== AIM ==
Can you update the part of the records that opens with the line containing "This screenshot has height=1280, width=720." and closes with the line containing "tap(410, 127)" by changing "outfit" to "profile", keeping everything else the same and giving back only those lines?

== Rows on where targets appear ==
+---+

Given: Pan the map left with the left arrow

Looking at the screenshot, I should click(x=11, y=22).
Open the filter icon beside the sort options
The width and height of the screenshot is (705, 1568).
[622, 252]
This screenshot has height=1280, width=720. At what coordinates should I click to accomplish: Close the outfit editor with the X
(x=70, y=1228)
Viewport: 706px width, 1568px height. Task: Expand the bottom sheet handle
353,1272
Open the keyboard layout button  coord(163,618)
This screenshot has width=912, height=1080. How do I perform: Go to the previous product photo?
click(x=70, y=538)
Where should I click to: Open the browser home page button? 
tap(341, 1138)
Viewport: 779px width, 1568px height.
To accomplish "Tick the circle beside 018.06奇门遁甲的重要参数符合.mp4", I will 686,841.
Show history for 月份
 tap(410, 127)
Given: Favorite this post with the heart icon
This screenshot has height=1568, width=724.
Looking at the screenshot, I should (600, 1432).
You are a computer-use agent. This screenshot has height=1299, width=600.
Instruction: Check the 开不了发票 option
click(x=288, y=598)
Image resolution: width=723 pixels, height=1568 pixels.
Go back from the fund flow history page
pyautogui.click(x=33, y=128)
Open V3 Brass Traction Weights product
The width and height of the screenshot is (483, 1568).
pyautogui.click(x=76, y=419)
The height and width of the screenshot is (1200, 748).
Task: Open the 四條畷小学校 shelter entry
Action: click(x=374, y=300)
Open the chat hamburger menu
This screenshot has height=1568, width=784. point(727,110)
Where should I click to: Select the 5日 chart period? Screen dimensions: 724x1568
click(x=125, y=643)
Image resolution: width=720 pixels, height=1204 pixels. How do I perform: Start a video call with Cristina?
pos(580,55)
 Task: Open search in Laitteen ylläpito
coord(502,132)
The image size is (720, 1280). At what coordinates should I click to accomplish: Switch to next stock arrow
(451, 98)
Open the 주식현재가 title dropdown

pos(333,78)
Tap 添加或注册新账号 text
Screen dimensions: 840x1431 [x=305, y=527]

+---+

== RESPONSE ==
This screenshot has height=1280, width=720. At what coordinates should I click to accomplish: Close the profile editor with the X
(x=70, y=1228)
Viewport: 706px width, 1568px height. Task: Expand the bottom sheet handle
353,1272
Open the keyboard layout button  coord(163,618)
This screenshot has width=912, height=1080. How do I perform: Go to the previous product photo?
click(x=70, y=538)
Where should I click to: Open the browser home page button? 
tap(341, 1138)
Viewport: 779px width, 1568px height.
To accomplish "Tick the circle beside 018.06奇门遁甲的重要参数符合.mp4", I will 686,841.
Show history for 月份
 tap(410, 127)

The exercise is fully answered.